Re: [PATCH 1/2] amd/amdkfd: sync all devices to wait all processes being evicted

2024-04-02 Thread Felix Kuehling


On 2024-04-01 17:53, Zhigang Luo wrote:

If there are more than one device doing reset in parallel, the first
device will call kfd_suspend_all_processes() to evict all processes
on all devices, this call takes time to finish. other device will
start reset and recover without waiting. if the process has not been
evicted before doing recover, it will be restored, then caused page
fault.

Signed-off-by: Zhigang Luo
Change-Id: Ib1eddb56b69ecd41fe703abd169944154f48b0cd


Please remove the Change-Id: before you push. Other than that, this patch is



---
  drivers/gpu/drm/amd/amdkfd/kfd_device.c | 2 +-
  1 file changed, 1 insertion(+), 1 deletion(-)

diff --git a/drivers/gpu/drm/amd/amdkfd/kfd_device.c 
b/drivers/gpu/drm/amd/amdkfd/kfd_device.c
index 041ec3de55e7..55f89c858c7a 100644
--- a/drivers/gpu/drm/amd/amdkfd/kfd_device.c
+++ b/drivers/gpu/drm/amd/amdkfd/kfd_device.c
@@ -969,11 +969,11 @@ void kgd2kfd_suspend(struct kfd_dev *kfd, bool run_pm)
if (!run_pm) {
mutex_lock(_processes_mutex);
count = ++kfd_locked;
-   mutex_unlock(_processes_mutex);
  
  		/* For first KFD device suspend all the KFD processes */

if (count == 1)
kfd_suspend_all_processes();


This could be simplified now. The variable "count" was only needed for 
the broken attempt to do call suspend outside the lock. Now you can just do:


mutex_lock(_processes_mutex);
if (++kfd_locked == 1)
kfd_suspend_all_processes();
mutex_unlock(_processes_mutex);

To be consistent, we probably need to make a similar change in 
kgd2kfd_resume and run kfd_resume_all_processes under the lock as well. 
Otherwise there could be a race condition between suspend and resume.


Regards,
  Felix



+   mutex_unlock(_processes_mutex);
}
  
  	for (i = 0; i < kfd->num_nodes; i++) {

Re: Proposal to add CRIU support to DRM render nodes

2024-04-01 Thread Felix Kuehling

On 2024-04-01 12:56, Tvrtko Ursulin wrote:

On 01/04/2024 17:37, Felix Kuehling wrote:

On 2024-04-01 11:09, Tvrtko Ursulin wrote:

On 28/03/2024 20:42, Felix Kuehling wrote:

On 2024-03-28 12:03, Tvrtko Ursulin wrote:

Hi Felix,

I had one more thought while browsing around the amdgpu CRIU
plugin. It appears it relies on the KFD support being compiled in
and /dev/kfd present, correct? AFAICT at least, it relies on that
to figure out the amdgpu DRM node.

In would be probably good to consider designing things without
that dependency. So that checkpointing an application which does
not use /dev/kfd is possible. Or if the kernel does not even have
the KFD support compiled in.

Yeah, if we want to support graphics apps that don't use KFD, we
should definitely do that. Currently we get a lot of topology
information from KFD, not even from the /dev/kfd device but from
the sysfs nodes exposed by KFD. We'd need to get GPU device info
from the render nodes instead. And if KFD is available, we may need
to integrate both sources of information.
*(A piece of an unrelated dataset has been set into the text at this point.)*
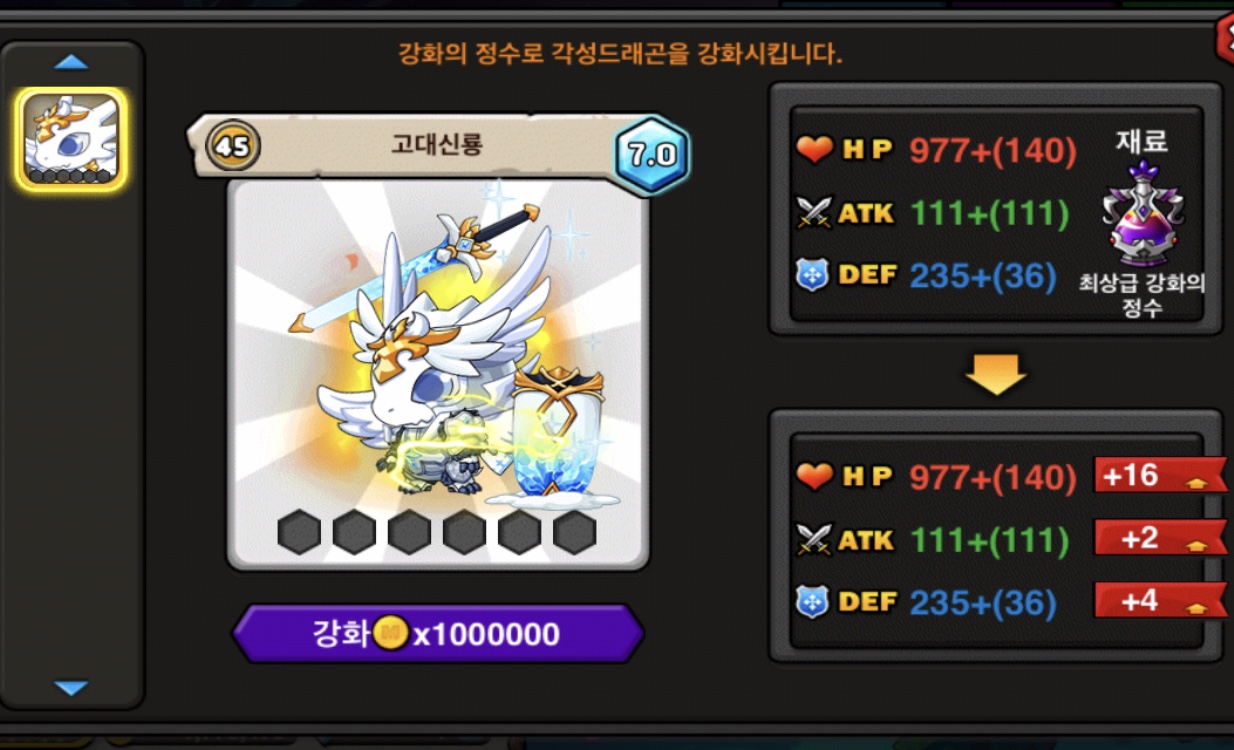Click the +16 HP increase tag
Screen dimensions: 1234x750
[x=1160, y=475]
It could perhaps mean no more than adding some GPU discovery code
into CRIU. Which shuold be flexible enough to account for things
like re-assigned minor numbers due driver reload.
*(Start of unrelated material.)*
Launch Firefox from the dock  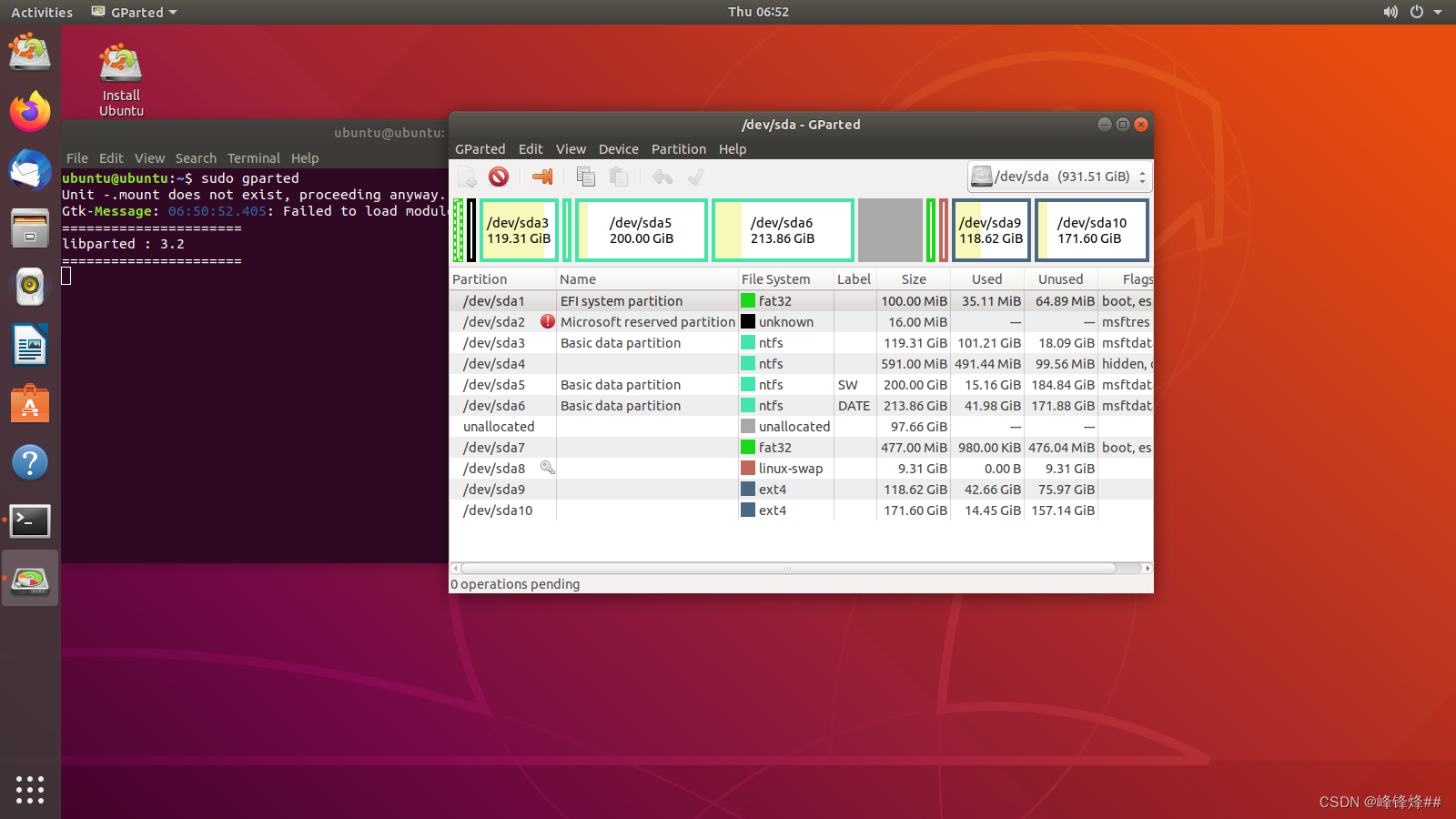pyautogui.click(x=30, y=111)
Do you mean adding GPU discovery to the core CRIU, or to the
plugin. I was thinking this is still part of the plugin.

Yes I agree. I was only thinking about adding some DRM device
discovery code in a more decoupled fashion from the current plugin,
for both the reason discussed above (decoupling a bit from reliance
on kfd sysfs), and then also if/when a new DRM driver might want to
implement this the code could be move to some common plugin area.

I am not sure how feasible that would be though. The "gpu id"
concept and it's matching in the current kernel code and CRIU plugin
- is that value tied to the physical GPU instance or how it works?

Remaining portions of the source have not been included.